HOW TO COMPLETE THIS TASK
Every entry should be copied exactly, with nothing added or dropped.

(RECORDS TO USE)

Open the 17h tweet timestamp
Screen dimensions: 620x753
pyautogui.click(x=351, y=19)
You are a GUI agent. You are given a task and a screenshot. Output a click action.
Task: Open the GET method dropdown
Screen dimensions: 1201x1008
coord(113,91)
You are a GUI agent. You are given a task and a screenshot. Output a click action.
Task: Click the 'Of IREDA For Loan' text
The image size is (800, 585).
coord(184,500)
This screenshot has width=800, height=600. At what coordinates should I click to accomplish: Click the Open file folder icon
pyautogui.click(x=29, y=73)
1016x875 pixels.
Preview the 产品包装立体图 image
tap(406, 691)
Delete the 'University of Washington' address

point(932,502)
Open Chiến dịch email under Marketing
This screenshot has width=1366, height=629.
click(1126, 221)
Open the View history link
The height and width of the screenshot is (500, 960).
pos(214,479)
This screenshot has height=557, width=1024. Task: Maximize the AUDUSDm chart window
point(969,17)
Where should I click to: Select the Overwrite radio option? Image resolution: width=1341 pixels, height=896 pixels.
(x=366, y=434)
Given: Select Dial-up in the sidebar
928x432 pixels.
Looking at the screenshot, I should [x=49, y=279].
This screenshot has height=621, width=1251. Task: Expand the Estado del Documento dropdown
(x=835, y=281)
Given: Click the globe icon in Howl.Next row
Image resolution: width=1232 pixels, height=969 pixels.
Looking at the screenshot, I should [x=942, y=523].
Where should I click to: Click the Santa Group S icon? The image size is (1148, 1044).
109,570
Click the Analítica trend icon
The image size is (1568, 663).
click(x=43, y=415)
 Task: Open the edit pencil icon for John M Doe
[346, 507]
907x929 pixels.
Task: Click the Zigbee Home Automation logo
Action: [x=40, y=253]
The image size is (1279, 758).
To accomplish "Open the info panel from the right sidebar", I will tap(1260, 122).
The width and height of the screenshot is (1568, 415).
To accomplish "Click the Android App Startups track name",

(End RECORDS TO USE)

EXERCISE OUTPUT
Open the 17h tweet timestamp
Screen dimensions: 620x753
pyautogui.click(x=351, y=19)
You are a GUI agent. You are given a task and a screenshot. Output a click action.
Task: Open the GET method dropdown
Screen dimensions: 1201x1008
coord(113,91)
You are a GUI agent. You are given a task and a screenshot. Output a click action.
Task: Click the 'Of IREDA For Loan' text
The image size is (800, 585).
coord(184,500)
This screenshot has width=800, height=600. At what coordinates should I click to accomplish: Click the Open file folder icon
pyautogui.click(x=29, y=73)
1016x875 pixels.
Preview the 产品包装立体图 image
tap(406, 691)
Delete the 'University of Washington' address

point(932,502)
Open Chiến dịch email under Marketing
This screenshot has width=1366, height=629.
click(1126, 221)
Open the View history link
The height and width of the screenshot is (500, 960).
pos(214,479)
This screenshot has height=557, width=1024. Task: Maximize the AUDUSDm chart window
point(969,17)
Where should I click to: Select the Overwrite radio option? Image resolution: width=1341 pixels, height=896 pixels.
(x=366, y=434)
Given: Select Dial-up in the sidebar
928x432 pixels.
Looking at the screenshot, I should [x=49, y=279].
This screenshot has height=621, width=1251. Task: Expand the Estado del Documento dropdown
(x=835, y=281)
Given: Click the globe icon in Howl.Next row
Image resolution: width=1232 pixels, height=969 pixels.
Looking at the screenshot, I should [x=942, y=523].
Where should I click to: Click the Santa Group S icon? The image size is (1148, 1044).
109,570
Click the Analítica trend icon
The image size is (1568, 663).
click(x=43, y=415)
 Task: Open the edit pencil icon for John M Doe
[346, 507]
907x929 pixels.
Task: Click the Zigbee Home Automation logo
Action: [x=40, y=253]
The image size is (1279, 758).
To accomplish "Open the info panel from the right sidebar", I will tap(1260, 122).
The width and height of the screenshot is (1568, 415).
To accomplish "Click the Android App Startups track name",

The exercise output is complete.